Entries supplied:
• • •

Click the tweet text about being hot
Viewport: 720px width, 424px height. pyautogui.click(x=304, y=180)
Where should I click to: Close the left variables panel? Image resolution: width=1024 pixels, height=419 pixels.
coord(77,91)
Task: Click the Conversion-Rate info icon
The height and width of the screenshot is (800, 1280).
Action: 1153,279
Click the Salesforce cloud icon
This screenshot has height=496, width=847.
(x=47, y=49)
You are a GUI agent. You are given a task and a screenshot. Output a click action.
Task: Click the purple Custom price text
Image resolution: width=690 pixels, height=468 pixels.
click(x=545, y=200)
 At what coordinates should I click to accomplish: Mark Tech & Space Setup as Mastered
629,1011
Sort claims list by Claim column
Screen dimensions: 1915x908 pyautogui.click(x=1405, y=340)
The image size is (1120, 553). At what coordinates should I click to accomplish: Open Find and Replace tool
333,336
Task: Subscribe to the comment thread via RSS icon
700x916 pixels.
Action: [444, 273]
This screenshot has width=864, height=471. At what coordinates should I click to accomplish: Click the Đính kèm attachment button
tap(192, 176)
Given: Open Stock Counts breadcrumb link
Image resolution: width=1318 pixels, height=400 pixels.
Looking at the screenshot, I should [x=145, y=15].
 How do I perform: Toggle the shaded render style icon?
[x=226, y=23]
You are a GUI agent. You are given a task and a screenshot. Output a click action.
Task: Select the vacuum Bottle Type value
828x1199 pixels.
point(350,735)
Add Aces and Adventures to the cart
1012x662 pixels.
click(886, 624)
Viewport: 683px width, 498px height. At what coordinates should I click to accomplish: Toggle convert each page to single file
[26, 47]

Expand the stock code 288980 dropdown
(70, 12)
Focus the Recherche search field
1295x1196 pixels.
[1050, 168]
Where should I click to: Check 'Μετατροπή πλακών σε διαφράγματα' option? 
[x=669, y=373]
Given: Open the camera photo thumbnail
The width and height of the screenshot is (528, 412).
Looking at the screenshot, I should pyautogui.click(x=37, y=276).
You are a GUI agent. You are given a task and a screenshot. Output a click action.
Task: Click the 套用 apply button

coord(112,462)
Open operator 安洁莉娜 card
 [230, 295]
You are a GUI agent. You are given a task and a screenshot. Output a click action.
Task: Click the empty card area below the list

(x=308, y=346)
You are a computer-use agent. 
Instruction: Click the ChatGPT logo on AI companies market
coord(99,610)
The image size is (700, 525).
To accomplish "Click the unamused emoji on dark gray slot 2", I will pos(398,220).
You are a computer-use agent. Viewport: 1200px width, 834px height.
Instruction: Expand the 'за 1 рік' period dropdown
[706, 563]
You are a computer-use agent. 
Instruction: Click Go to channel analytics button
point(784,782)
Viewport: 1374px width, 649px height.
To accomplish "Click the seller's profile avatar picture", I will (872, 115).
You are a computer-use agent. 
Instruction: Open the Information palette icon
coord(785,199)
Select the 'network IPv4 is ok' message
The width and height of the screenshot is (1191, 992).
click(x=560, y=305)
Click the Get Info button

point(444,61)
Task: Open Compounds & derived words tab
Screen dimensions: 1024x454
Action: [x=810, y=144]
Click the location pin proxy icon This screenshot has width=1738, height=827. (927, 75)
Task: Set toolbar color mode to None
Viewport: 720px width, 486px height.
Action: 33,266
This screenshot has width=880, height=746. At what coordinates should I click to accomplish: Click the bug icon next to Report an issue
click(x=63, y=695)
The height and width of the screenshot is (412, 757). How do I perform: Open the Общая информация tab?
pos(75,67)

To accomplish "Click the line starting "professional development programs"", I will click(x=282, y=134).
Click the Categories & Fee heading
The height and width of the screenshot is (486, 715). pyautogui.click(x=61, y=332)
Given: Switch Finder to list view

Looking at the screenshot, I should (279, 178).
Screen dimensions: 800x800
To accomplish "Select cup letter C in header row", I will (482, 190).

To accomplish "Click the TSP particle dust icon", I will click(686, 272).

• • •

Task description:
Based on the listing, determine the number of lines that include the string "will", and give that number without further text.

Answer to this exercise:
5